WHAT IS EXPECTED: Look through the entries below and copy exactly the part that begins with the line containing "Task: Click the scrollbar down arrow in list" and ends with the line containing "Screen dimensions: 401x896". Do not copy the pictures.

SUPPLIED DATA:
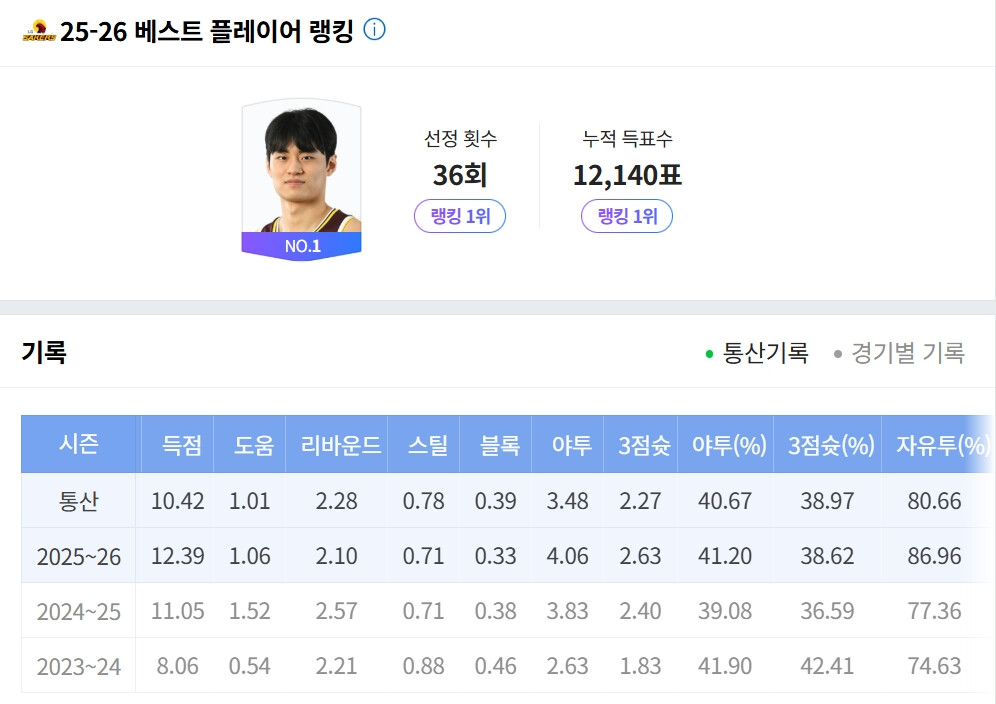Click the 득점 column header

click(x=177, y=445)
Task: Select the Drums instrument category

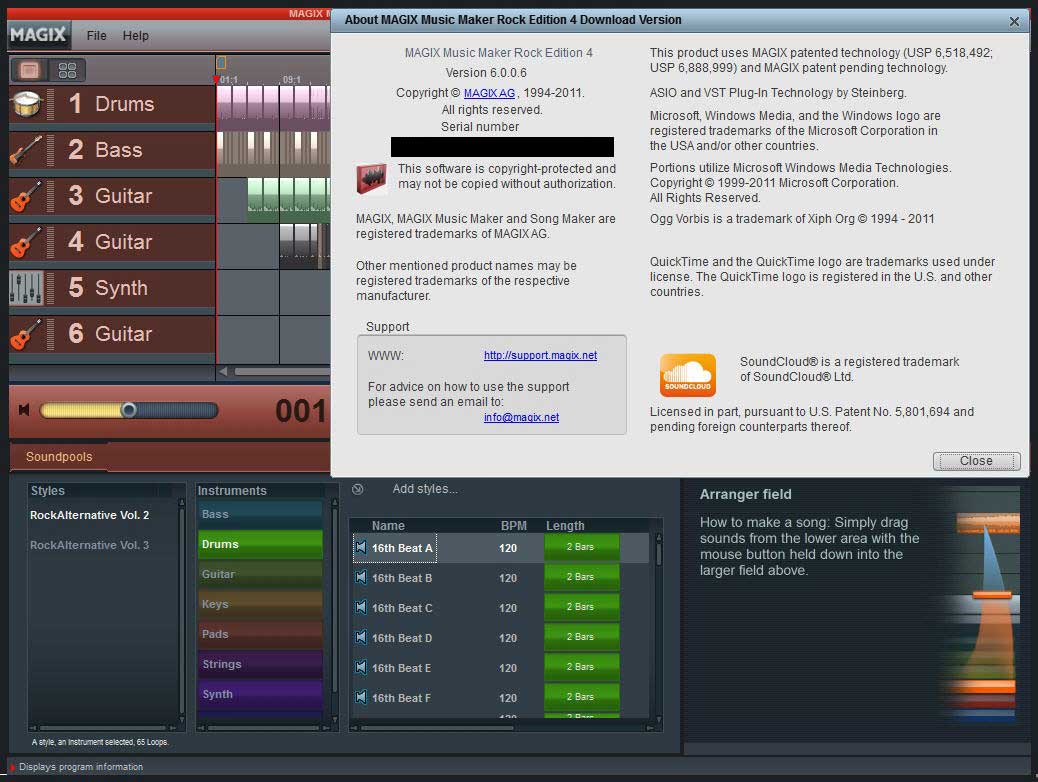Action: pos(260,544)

--

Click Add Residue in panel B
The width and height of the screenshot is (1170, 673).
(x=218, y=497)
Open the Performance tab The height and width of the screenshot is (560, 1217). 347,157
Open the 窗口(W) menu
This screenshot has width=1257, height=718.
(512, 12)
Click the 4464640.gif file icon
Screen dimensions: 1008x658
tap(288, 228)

...

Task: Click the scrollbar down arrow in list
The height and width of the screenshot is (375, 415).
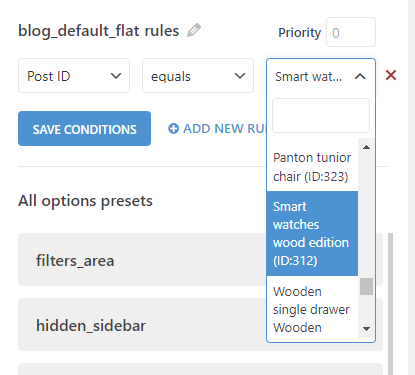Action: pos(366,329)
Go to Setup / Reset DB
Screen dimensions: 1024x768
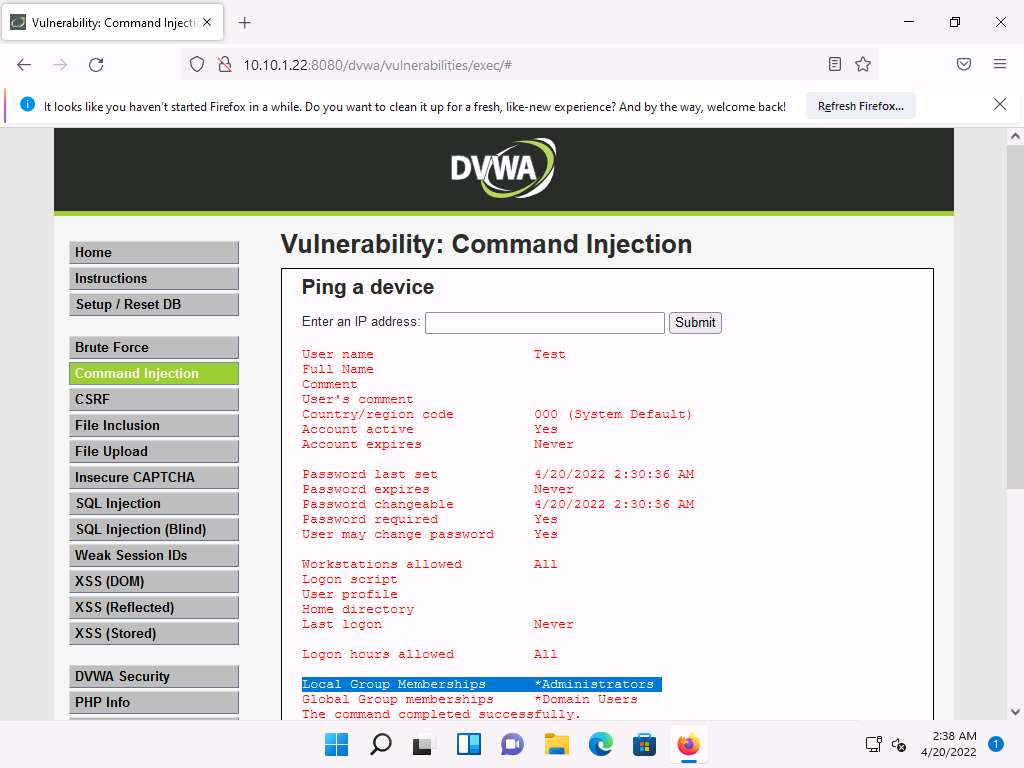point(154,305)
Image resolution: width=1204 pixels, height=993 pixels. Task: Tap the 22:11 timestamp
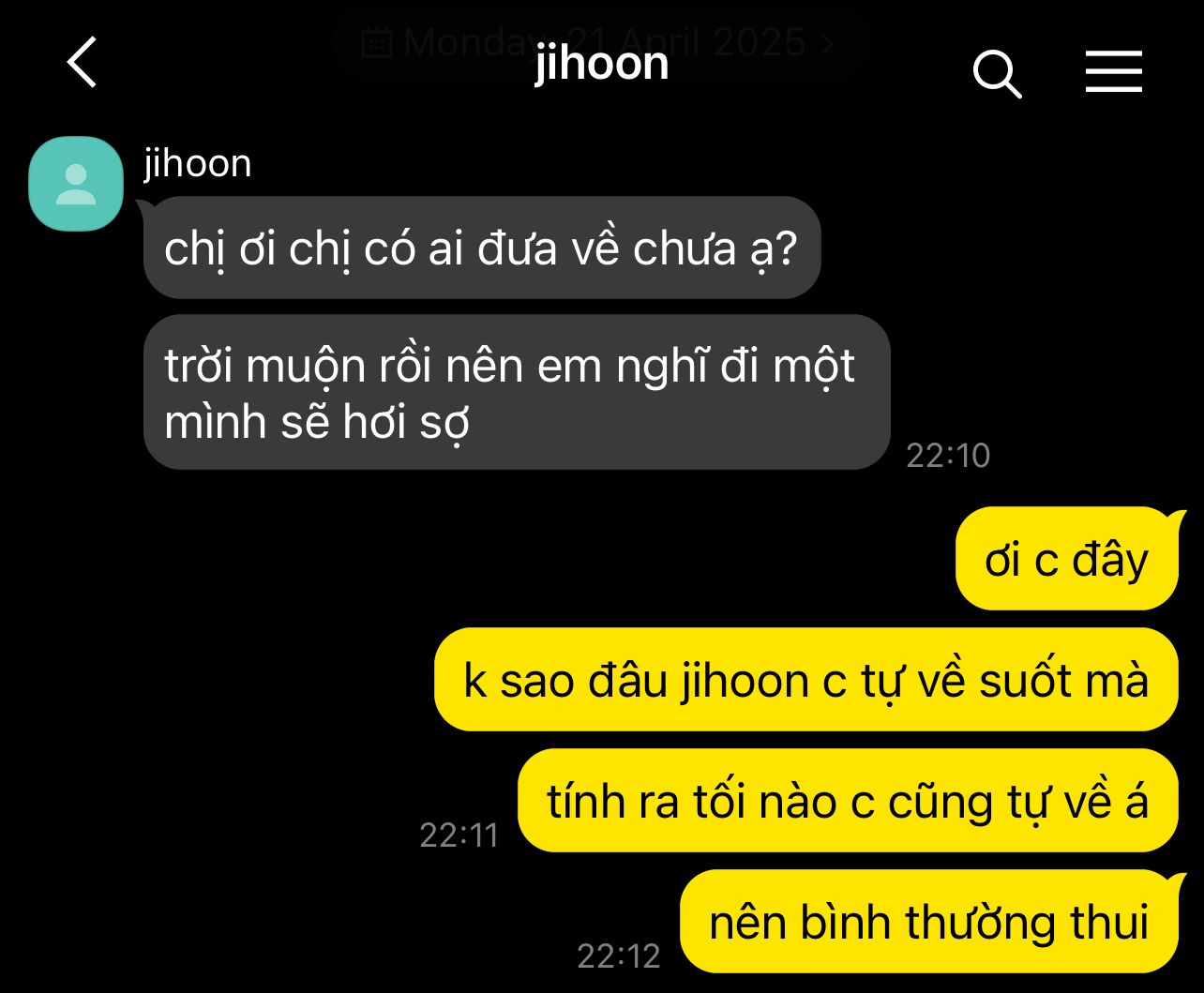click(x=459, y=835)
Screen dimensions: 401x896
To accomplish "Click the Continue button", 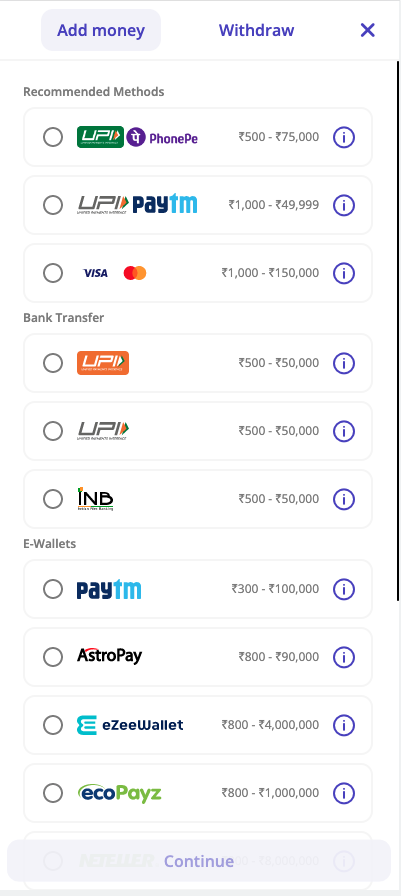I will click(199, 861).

PROBLEM SOLUTION:
Task: Click the scrollbar down arrow in list
The height and width of the screenshot is (375, 415).
Action: pos(366,329)
Go to Setup / Reset DB
Screen dimensions: 1024x768
point(154,305)
Image resolution: width=1204 pixels, height=993 pixels. Task: Tap the 22:11 timestamp
click(x=459, y=835)
Screen dimensions: 401x896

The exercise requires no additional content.